Biig Piig is a queen of reinvention. At 26-years-old, she’s lived countless lives in countless cities, from her birthplace of Cork, to Marbella, London, and Los Angeles. She’s worked all kinds of unusual jobs, from dealing poker at Leicester Square’s Empire Casino to working in a draft house after a stint at “Beer School”, and babysitting for a family in Switzerland for two months. That same lawless spirit has driven Biig Piig’s musical identity, including her name. It started off as a joke – something she’d read on a pizza menu – but the more it stuck around the more it came to mirror her lifestyle: “The big pig… the big mess,” as she put it in one early interview. “But in a way, that’s the sweetest thing.”
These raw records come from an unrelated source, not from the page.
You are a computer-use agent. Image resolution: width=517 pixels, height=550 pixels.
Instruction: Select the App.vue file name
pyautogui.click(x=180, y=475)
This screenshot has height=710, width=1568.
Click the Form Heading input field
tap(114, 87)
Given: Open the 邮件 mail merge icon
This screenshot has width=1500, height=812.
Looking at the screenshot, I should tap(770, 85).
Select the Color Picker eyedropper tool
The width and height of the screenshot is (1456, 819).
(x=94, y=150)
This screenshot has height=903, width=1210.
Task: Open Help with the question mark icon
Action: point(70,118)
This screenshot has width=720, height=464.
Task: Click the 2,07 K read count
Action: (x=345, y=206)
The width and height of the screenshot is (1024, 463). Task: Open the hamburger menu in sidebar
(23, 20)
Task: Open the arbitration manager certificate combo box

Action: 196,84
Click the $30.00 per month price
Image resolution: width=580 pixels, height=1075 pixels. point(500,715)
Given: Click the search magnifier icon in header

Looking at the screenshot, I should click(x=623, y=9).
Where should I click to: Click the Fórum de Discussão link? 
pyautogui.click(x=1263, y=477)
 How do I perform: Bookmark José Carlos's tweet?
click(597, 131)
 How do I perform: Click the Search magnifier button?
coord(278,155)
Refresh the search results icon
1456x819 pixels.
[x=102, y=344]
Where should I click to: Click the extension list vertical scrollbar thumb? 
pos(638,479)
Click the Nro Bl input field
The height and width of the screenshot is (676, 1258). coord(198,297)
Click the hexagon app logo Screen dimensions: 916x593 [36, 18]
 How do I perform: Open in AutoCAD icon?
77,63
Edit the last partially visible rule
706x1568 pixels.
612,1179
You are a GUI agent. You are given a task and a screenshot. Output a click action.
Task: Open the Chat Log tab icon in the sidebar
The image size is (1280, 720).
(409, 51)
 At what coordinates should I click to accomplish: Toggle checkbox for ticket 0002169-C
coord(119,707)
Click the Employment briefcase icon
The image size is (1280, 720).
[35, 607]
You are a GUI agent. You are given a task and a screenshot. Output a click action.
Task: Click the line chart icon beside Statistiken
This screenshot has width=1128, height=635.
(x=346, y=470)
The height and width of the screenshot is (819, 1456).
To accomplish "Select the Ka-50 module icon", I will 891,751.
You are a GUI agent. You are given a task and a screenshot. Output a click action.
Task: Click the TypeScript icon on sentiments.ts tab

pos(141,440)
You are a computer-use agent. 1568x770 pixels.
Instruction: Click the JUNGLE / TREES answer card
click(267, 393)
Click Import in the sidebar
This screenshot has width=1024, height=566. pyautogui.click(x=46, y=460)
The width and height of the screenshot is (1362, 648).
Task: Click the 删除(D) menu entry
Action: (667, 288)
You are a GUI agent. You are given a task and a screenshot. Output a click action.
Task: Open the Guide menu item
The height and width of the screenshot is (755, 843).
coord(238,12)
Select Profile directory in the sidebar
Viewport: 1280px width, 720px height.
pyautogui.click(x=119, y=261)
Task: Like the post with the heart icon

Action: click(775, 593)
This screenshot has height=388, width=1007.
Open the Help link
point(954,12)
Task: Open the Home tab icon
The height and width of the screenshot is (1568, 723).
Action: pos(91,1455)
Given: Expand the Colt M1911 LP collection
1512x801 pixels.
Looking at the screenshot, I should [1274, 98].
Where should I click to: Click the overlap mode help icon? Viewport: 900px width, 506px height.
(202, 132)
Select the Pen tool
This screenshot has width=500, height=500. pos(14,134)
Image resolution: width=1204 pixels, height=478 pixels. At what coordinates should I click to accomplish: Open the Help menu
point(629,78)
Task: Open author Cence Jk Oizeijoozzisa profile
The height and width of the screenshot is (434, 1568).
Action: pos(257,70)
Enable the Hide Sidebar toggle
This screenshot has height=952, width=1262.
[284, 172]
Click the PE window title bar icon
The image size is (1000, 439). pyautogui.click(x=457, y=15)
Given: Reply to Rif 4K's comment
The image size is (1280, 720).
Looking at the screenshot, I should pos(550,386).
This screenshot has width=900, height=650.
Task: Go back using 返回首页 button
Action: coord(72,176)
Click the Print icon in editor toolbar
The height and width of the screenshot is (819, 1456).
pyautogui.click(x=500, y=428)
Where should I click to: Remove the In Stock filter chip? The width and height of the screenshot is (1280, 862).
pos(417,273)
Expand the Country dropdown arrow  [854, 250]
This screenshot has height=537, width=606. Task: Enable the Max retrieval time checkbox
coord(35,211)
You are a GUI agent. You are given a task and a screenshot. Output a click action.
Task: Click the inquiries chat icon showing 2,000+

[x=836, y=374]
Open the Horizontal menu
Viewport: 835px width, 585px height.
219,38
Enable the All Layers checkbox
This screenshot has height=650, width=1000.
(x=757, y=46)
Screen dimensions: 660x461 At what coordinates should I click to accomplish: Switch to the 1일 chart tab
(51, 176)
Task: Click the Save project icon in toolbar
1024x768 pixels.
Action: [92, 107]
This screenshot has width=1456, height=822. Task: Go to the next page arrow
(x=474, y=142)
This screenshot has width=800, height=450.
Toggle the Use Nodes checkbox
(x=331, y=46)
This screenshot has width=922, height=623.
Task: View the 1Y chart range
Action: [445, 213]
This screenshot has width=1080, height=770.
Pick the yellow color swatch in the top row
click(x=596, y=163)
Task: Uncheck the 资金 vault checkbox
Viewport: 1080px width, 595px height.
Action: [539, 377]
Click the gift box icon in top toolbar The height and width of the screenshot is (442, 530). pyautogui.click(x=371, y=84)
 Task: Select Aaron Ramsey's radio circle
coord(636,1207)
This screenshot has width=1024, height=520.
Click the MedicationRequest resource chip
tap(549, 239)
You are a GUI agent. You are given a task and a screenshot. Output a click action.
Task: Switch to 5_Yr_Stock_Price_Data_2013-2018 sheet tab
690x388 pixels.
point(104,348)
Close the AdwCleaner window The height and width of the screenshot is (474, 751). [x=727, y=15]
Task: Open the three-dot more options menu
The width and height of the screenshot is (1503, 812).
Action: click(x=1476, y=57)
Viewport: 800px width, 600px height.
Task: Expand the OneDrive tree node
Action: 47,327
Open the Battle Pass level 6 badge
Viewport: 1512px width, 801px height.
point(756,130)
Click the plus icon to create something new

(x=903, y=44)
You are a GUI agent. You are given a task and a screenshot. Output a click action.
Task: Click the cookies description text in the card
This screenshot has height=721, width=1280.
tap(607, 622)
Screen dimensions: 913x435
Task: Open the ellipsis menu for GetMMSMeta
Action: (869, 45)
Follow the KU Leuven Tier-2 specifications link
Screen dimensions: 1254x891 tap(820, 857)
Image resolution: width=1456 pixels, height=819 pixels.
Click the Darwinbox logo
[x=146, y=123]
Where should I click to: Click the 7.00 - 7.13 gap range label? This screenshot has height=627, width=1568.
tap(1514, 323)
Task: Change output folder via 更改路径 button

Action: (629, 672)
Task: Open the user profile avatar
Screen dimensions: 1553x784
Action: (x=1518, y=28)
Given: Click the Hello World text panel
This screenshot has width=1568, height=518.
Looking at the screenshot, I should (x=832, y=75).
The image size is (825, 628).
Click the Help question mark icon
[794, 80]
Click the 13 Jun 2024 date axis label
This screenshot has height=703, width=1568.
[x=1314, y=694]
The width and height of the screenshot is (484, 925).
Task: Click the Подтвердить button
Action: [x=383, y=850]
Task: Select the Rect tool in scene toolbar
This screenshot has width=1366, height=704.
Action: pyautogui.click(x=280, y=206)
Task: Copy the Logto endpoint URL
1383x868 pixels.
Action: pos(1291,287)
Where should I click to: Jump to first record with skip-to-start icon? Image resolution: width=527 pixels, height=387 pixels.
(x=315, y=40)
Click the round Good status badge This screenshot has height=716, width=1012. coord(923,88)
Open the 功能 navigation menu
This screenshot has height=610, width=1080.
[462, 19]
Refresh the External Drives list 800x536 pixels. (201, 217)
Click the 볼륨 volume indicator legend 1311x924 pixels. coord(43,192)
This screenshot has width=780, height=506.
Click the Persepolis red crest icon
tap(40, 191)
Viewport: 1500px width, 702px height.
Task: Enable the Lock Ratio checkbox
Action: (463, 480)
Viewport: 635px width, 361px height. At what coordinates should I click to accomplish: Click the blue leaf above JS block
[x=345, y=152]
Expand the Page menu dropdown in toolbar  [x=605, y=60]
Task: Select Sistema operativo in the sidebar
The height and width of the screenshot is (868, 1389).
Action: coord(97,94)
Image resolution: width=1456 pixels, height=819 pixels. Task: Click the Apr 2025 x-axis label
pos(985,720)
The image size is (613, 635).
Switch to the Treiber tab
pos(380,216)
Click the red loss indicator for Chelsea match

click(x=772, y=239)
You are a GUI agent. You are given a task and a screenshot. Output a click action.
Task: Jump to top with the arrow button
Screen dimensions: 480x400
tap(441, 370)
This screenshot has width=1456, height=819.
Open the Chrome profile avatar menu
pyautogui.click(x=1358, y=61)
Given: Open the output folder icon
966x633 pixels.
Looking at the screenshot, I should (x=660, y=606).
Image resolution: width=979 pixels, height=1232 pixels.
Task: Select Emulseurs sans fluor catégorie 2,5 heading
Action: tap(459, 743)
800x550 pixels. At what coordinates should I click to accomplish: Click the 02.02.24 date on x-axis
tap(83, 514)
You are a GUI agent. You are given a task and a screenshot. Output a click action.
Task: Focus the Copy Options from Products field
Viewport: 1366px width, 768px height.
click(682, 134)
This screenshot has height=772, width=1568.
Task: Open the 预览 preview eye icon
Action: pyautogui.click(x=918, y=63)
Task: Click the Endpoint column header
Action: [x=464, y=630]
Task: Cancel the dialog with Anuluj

It’s also driven the music itself, from the bilingual bars she dropped over sleek alt hip-hop instrumentals with the London-based DIY collective NiNE8, to the global mix of R&B, dance, and neo-soul that runs through her first run of EPs, starting with 2018’s excellently-titled Big Fan of the Sesh. From there, she’s experimented with laid-back trap beats and Spanish love songs on 2019’s A World Without Snooze and No Place for Patience, and introspective alt-indie on 2021’s The Sky is Bleeding. Acting as a stepping stone towards her debut album 11:11, her acclaimed 2023 mixtape Bubblegum probed themes of self-discovery, loneliness and longing in the wake of her move to L.A – a city that can be dreamlike and disorienting in equal measure. It also refined Biig Piig’s sound, coalescing into an immersive body of buoyant dance-pop with a confessional flair.
Recorded in various studios across London and Paris, including the late Philippe Zdar’s iconic Motorbass, 11:11 took shape as Biig Piig began to settle down. She returned to London where she now lives full-time with her two cats, she’s in her “first long long-term relationship,” she’s putting roots down. This is the position from which her first full-length body of work was created. No longer moving at high speed but still feeling things intensely, 11:11 makes peace with change as a constant, rather than trying to outrun it. “I was having a really hard time at some points, but in hindsight everything has happened the way it was supposed to,” she reflects on the writing process and personal changes running alongside it. “It’s those moments that have influenced [the record], and tie back to that same feeling that I get when I see the number 1111.”